La maison Au Gré des champs est en pleine forme. Marie-Pier, la fille aînée de Suzanne et Daniel, qui a étudié en agronomie à l'université, se prépare à prendre la relève. Avec son père, elle fait des croisements de vaches pour redonner à ses bêtes les caractéristiques perdues au gré des changements génétiques poussés par l'industrialisation du secteur laitier.

Elle cherche des qualités qui permettront aux bêtes de produire le lait naturel idéal pour les fromages que sa mère Suzanne, qui sillonne la France pour apprendre son art, ne cesse de mettre au point.

Ce que la famille Gosselin-Dufresne craint, toutefois, au lendemain de la signature du Partenariat transpacifique (PTP) et de l'entente commerciale avec l'Union européenne, c'est une polarisation de l'agroalimentaire qui ne laissera de place que pour les géants ou les microentreprises de niche.

«Y aura-t-il encore une place pour les fermes moyennes? Je ne crois pas», dit Marie-Pier.

Et ça, elle aimerait que les politiques en campagne électorale en discutent un peu plus, comme ils devraient parler beaucoup plus, au fédéral comme au provincial, de l'avenir qu'ils veulent pour ces fermes, ces gens, ces communautés fermières qui nous nourrissent tous. Vous a-t-on rappelé récemment que le lait, comme les tomates ou le steak haché, vient d'une ferme, quelque part? Que les ententes commerciales comme le PTP touchent ces fermiers, leurs revenus, leurs espoirs et pourraient transformer nos paysages, nos balades à la campagne, notre qualité de vie à nous aussi si elles empêchent notre patrimoine agricole de prospérer, voire de survivre?

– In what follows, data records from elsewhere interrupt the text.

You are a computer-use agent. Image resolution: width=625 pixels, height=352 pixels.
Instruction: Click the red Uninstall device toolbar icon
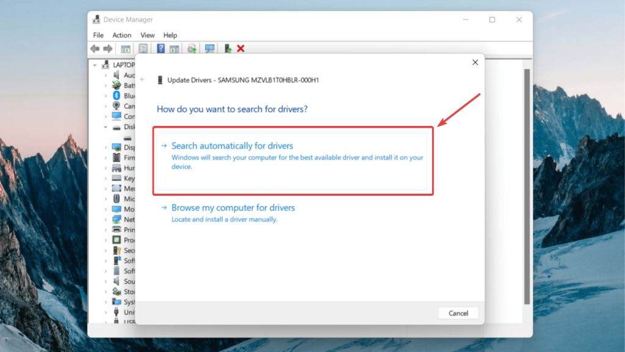click(x=240, y=48)
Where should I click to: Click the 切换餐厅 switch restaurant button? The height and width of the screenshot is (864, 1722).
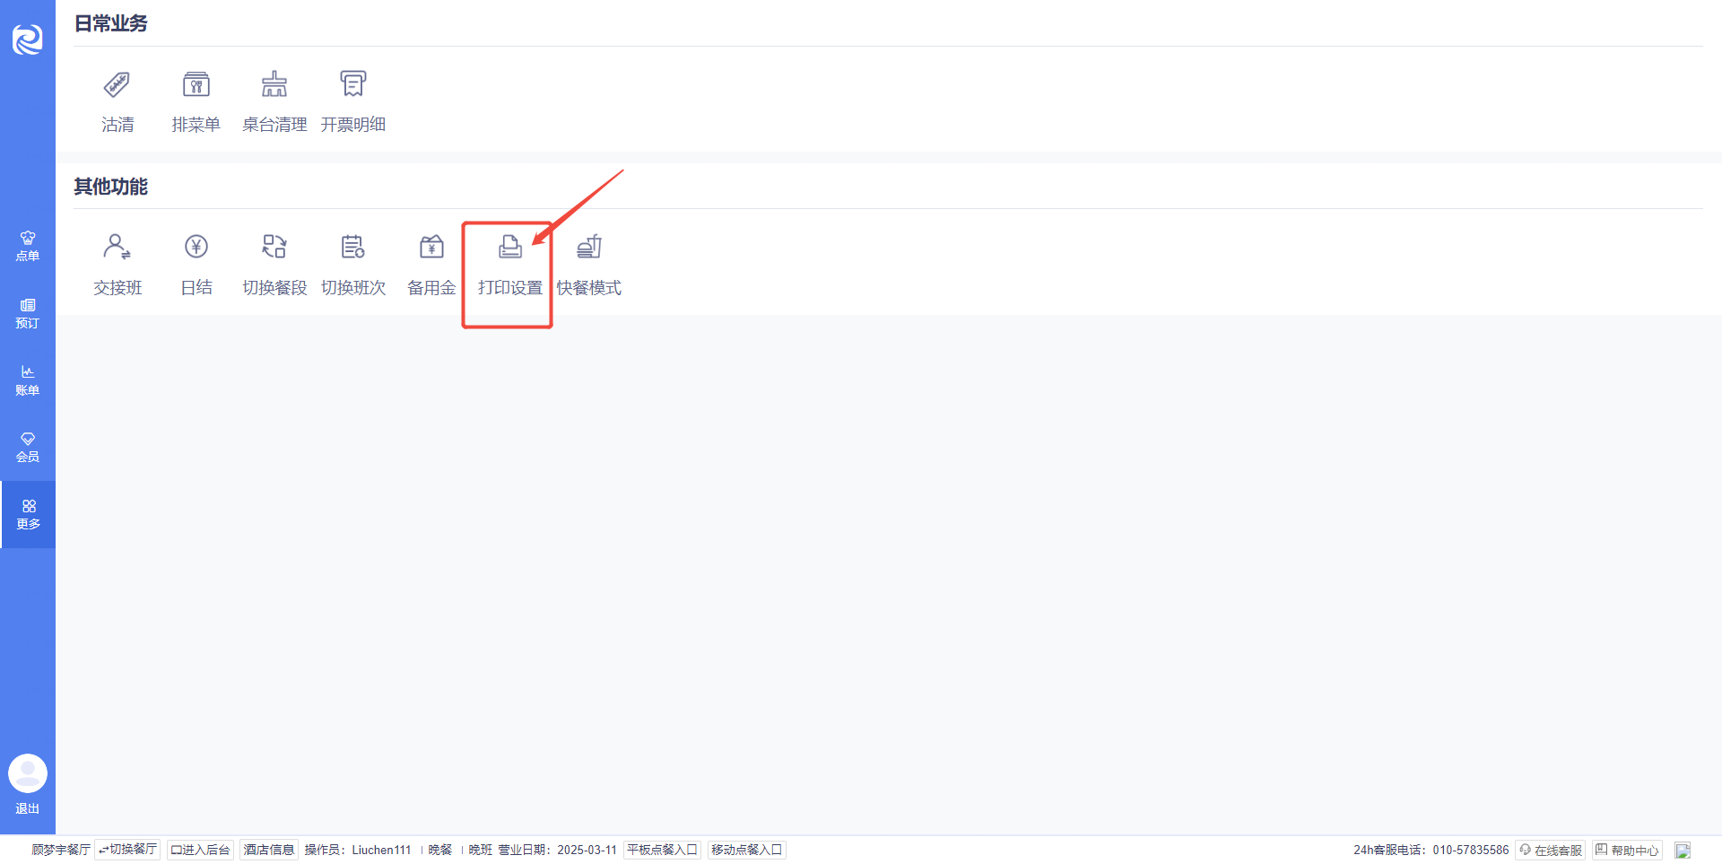click(x=127, y=850)
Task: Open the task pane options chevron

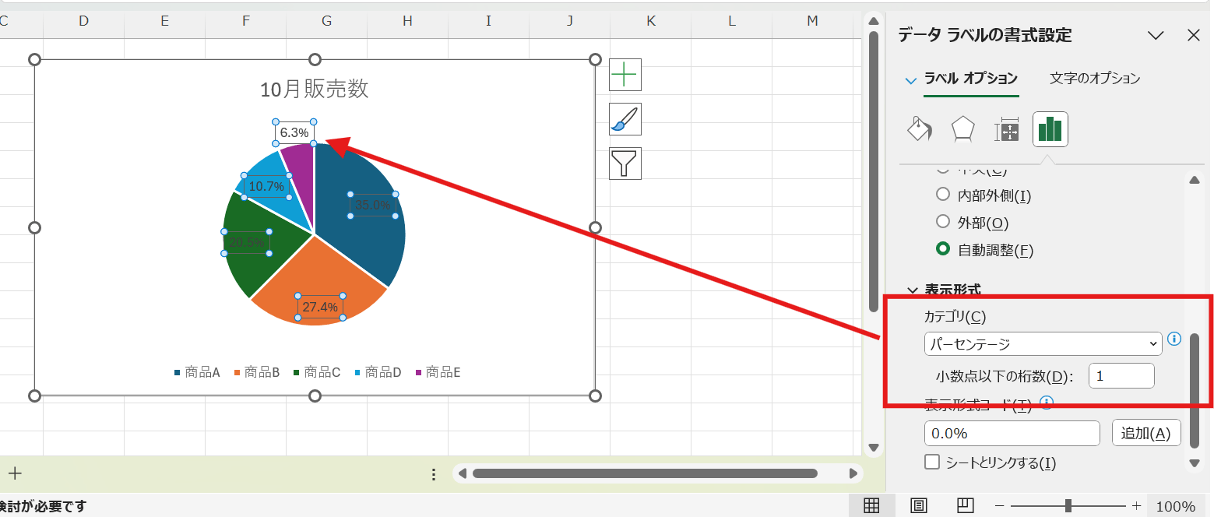Action: point(1156,35)

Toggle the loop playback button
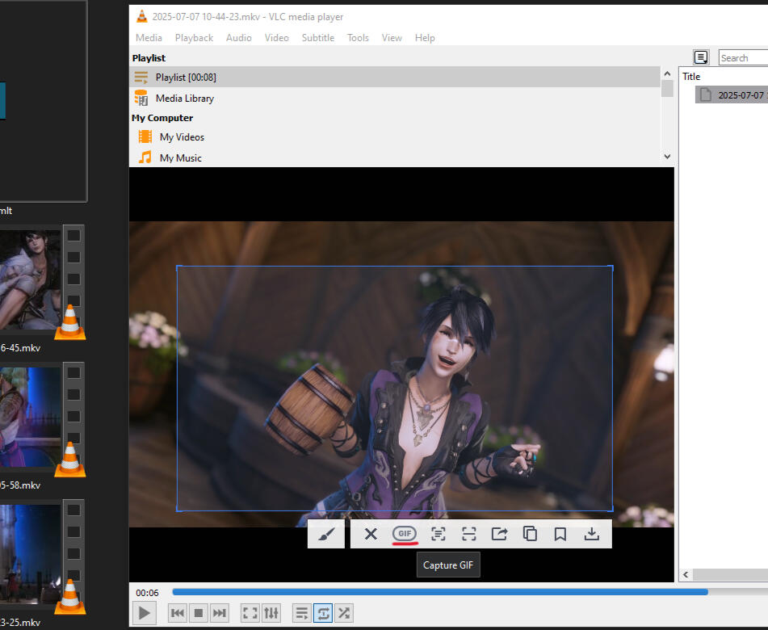323,613
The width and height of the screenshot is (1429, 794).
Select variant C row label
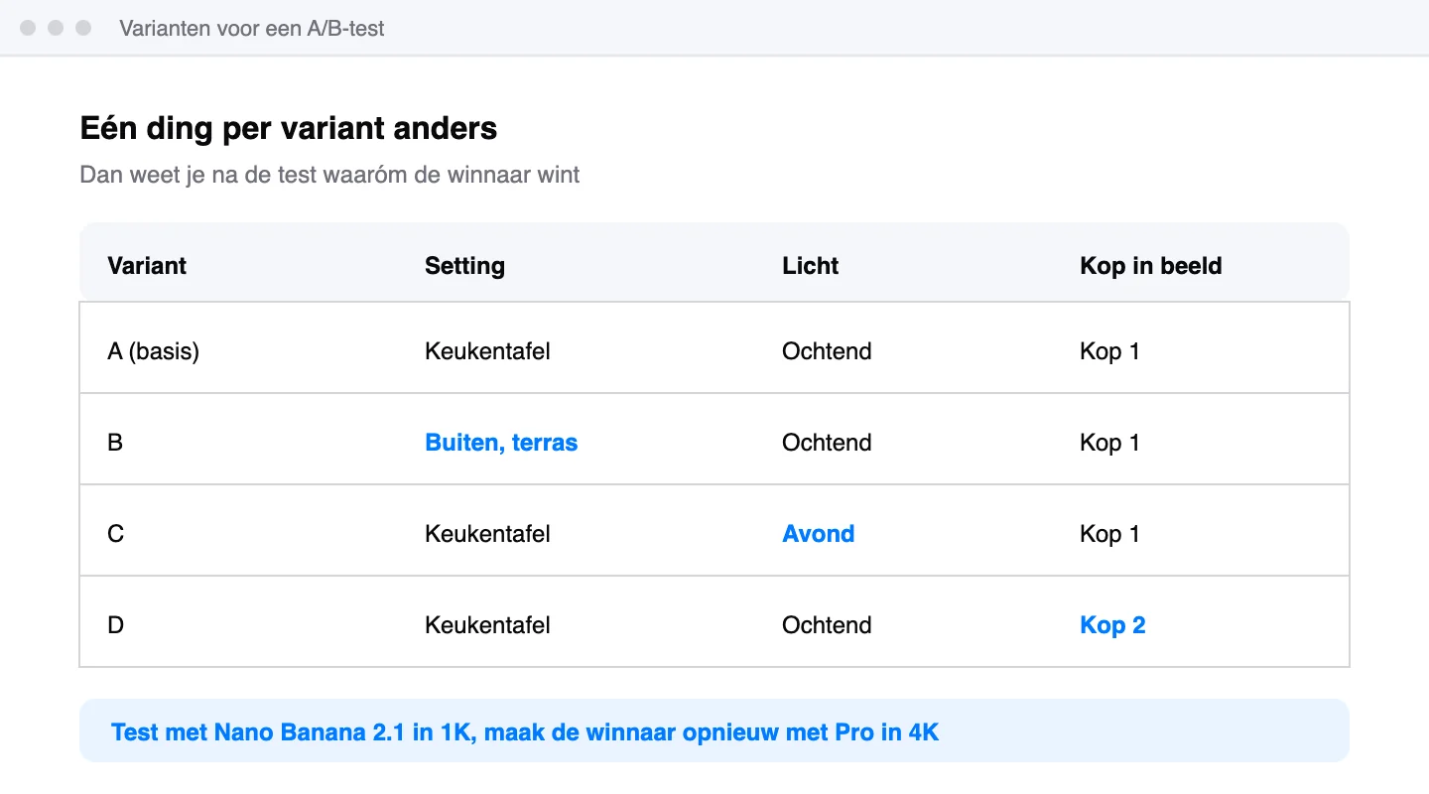[x=115, y=534]
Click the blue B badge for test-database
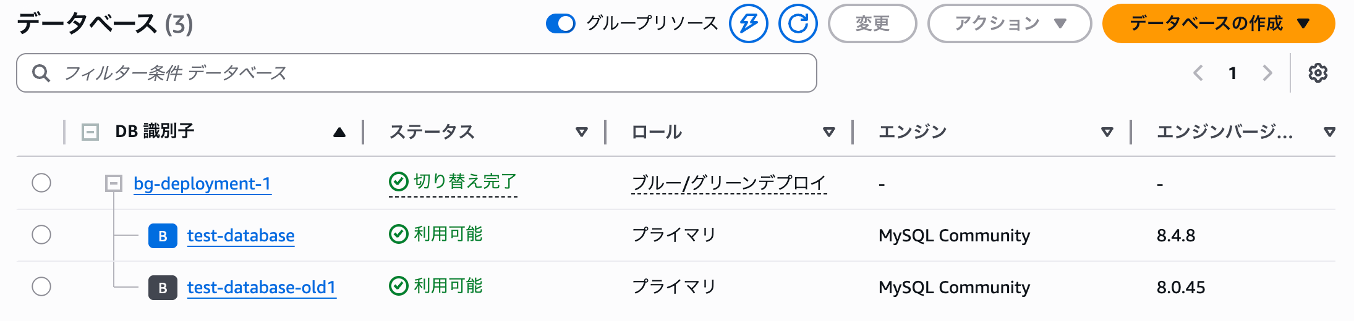 click(x=163, y=236)
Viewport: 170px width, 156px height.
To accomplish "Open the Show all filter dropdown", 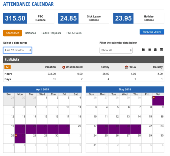I will coord(116,50).
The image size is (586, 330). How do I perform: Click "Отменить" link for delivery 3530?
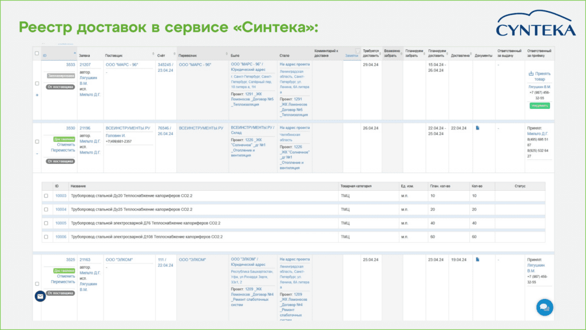click(66, 144)
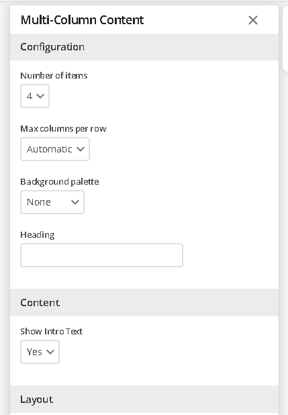Click into the Heading text field
This screenshot has height=415, width=288.
[101, 255]
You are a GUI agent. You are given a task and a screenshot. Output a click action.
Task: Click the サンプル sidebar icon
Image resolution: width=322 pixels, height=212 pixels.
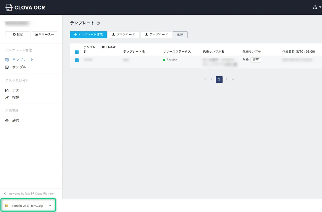pyautogui.click(x=7, y=67)
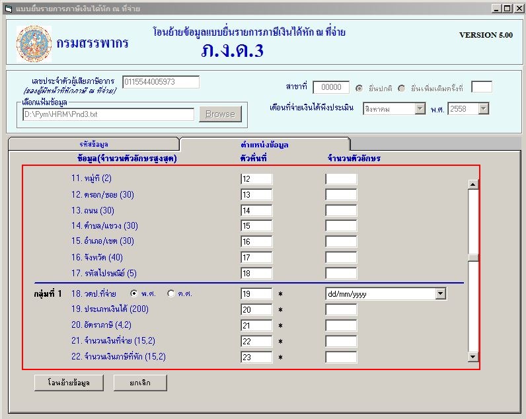Click the taxpayer ID number field

click(x=161, y=82)
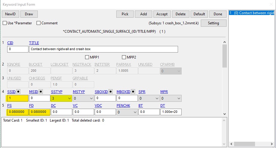The width and height of the screenshot is (276, 148).
Task: Click the pick dot button beside SSID
Action: coord(19,92)
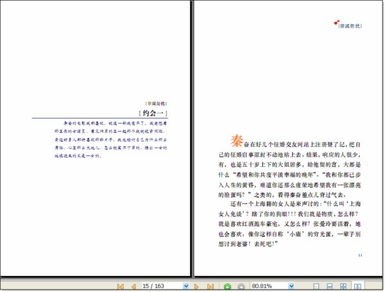Click the 15 / 163 page field

click(162, 286)
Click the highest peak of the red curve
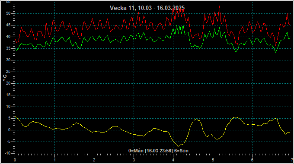 click(x=219, y=6)
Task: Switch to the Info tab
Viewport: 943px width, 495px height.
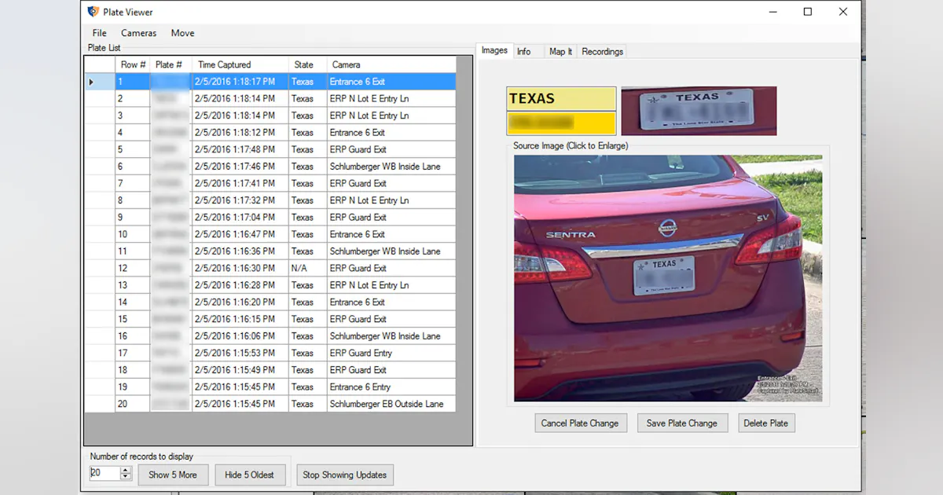Action: click(525, 51)
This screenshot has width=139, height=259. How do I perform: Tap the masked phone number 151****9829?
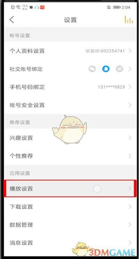pos(111,87)
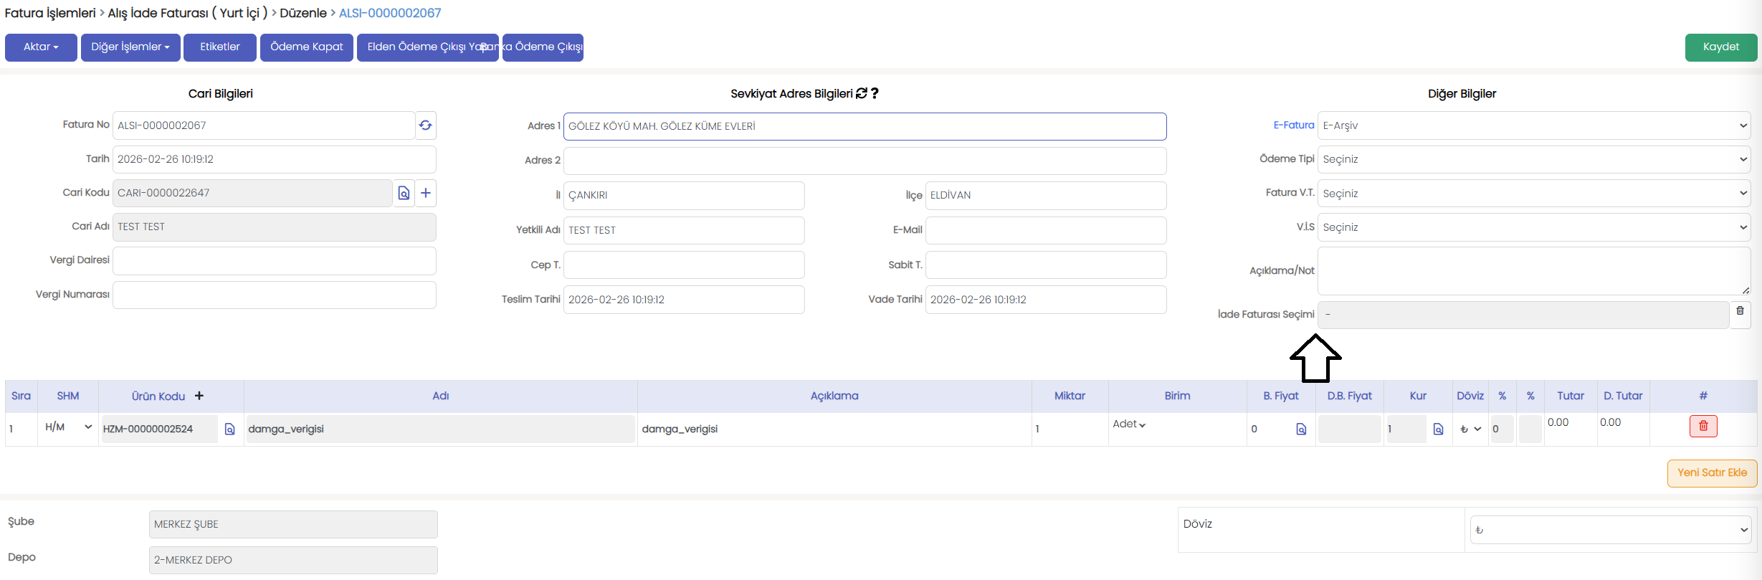Click the question mark help icon
The height and width of the screenshot is (580, 1762).
click(x=875, y=93)
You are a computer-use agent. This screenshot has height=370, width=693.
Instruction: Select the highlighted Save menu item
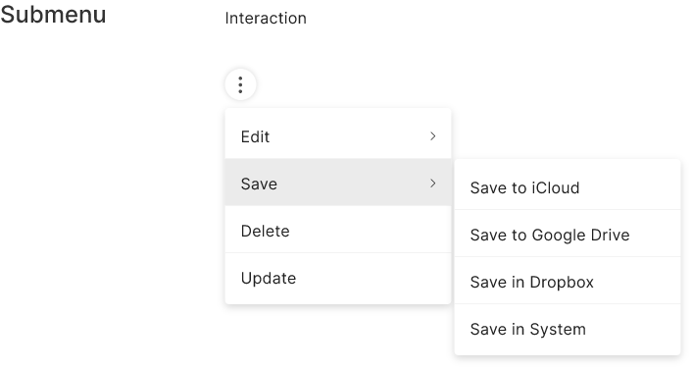338,183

On dit souvent des agriculteurs qu'ils devraient juste mieux s'adapter, réagir aux changements.

Le problème, explique Marie-Pier, c'est la structure rigide du secteur agricole au Québec. Régi par les règles parfois discutables du ministère de l'Agriculture, encadré par des quotas fédéraux, supervisé par les balises de l'Union des producteurs agricoles, ce secteur n'a pas assez de marge de manoeuvre pour réellement se diversifier, se réinventer, croit la jeune agricultrice. Les entreprises peuvent donc difficilement se préparer à la concurrence des autres pays.

«On ouvre les marchés, mais on n'est pas prêts. Le système des quotas est trop rigide. Il empêche le dynamisme, décourage les jeunes entrepreneurs», explique-t-elle.

«C'est un système archaïque, ajoute Daniel Gosselin. Par exemple, chaque mois, je dois vendre mon lait [à la Fédération des producteurs de lait du Québec] et le racheter pour 1000$ de plus.»

«Et ça, même s'il reste toujours ici», ajoute sa fille Virginie, photographe, qui vient de cosigner avec sa soeur Au Gré des champs, un magnifique ouvrage sur la ferme familiale.

Ces 1000$, Daniel préférerait les réinvestir dans une nouvelle grange...

La justification de cette pratique? Grosso modo, le lait de tous les producteurs est mis en commun virtuellement pour que tous s'entraident, le temps venu de faire de la mise en marché et de gérer prix et revenus en cas de surplus. Le lait est ensuite remis à la disposition des transformateurs, comme les fromagers.

«Pourtant, nous, on n'en a pas, de surplus, dit Suzanne. Et on fait notre propre mise en marché.»

La fromagère croit que le ministère de l'Agriculture, des Pêcheries et de l'Alimentation du Québec ne brille pas non plus par son modernisme ou sa rapidité d'adaptation...

Mais lundi, c'est pour un gouvernement fédéral qu'il faut voter, et les quatre électeurs autour de la table ne savent pas pour qui pencher. «Si j'écoutais mon coeur, je dirais Vert, lance Daniel Gosselin. Mais lundi, il va falloir être stratégique.»